Saved data entries -
***

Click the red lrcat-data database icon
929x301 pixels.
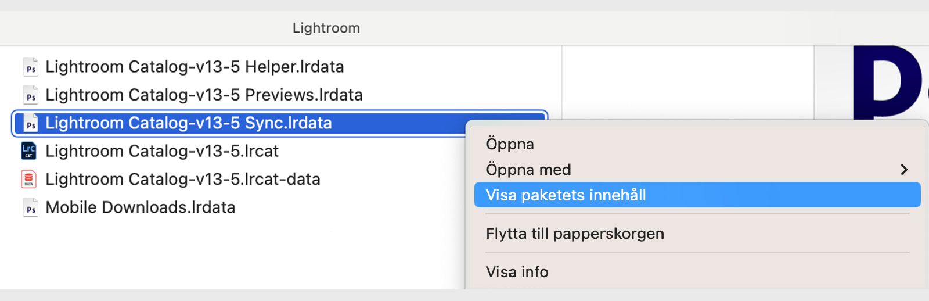pyautogui.click(x=28, y=180)
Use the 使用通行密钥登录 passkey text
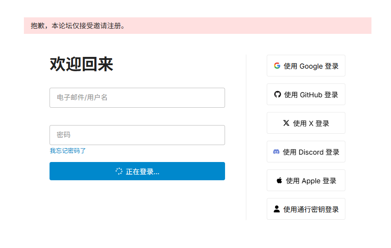 click(311, 209)
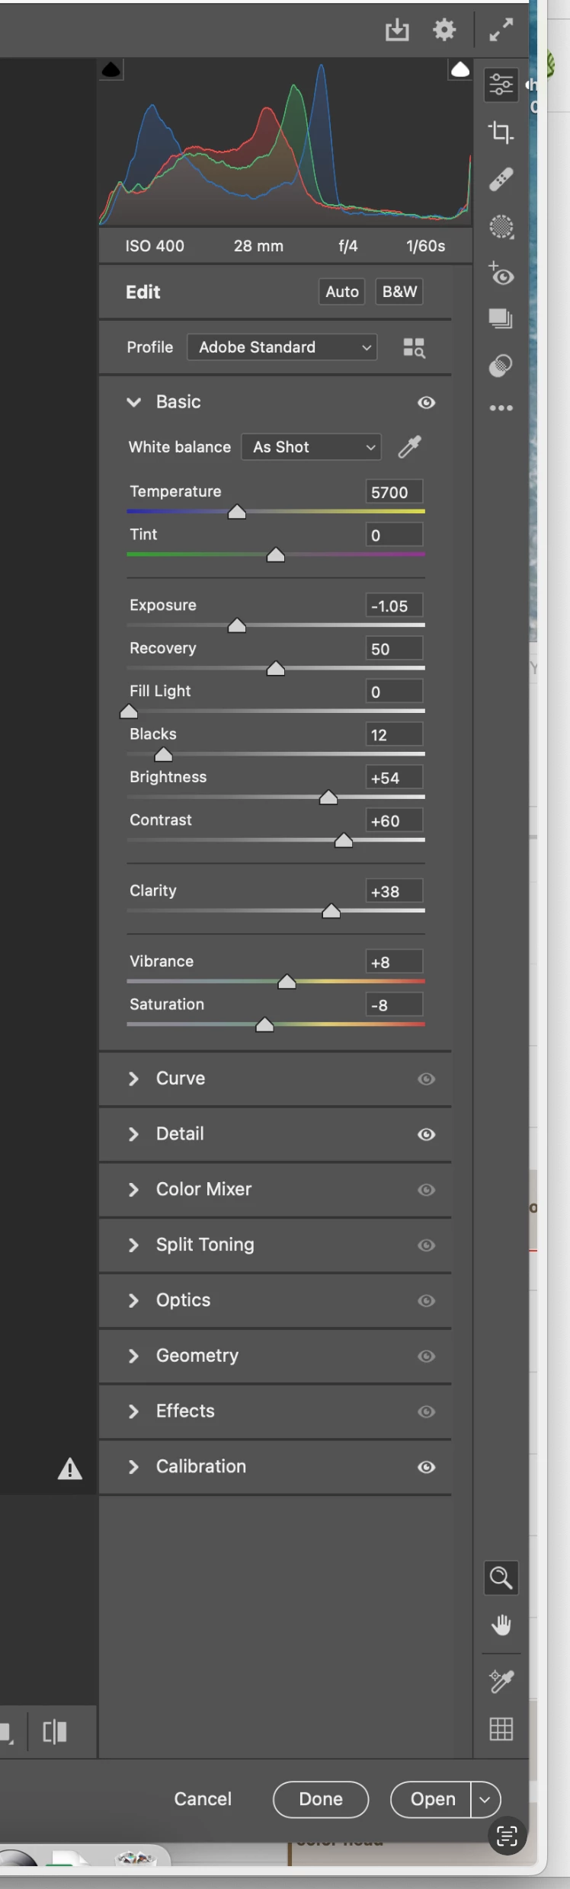The image size is (570, 1889).
Task: Select the Hand tool
Action: click(x=501, y=1626)
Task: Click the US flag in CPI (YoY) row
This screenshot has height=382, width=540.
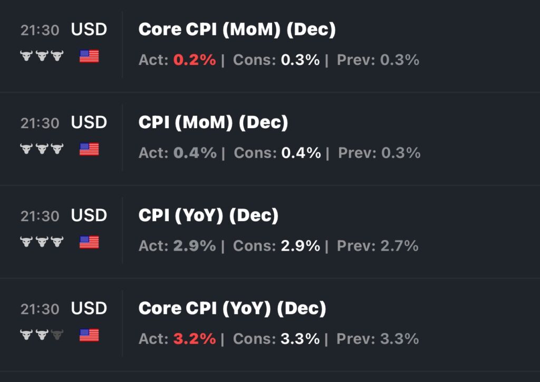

***

Problem - Copy out the lines above in full and unaltered, apart from the pictures.

Exercise answer -
Click the red lrcat-data database icon
929x301 pixels.
pyautogui.click(x=28, y=180)
Use the 使用通行密钥登录 passkey text
 click(311, 209)
The image size is (570, 1889).
Task: Select the Hand tool
Action: click(x=501, y=1626)
Task: Click the US flag in CPI (YoY) row
This screenshot has height=382, width=540.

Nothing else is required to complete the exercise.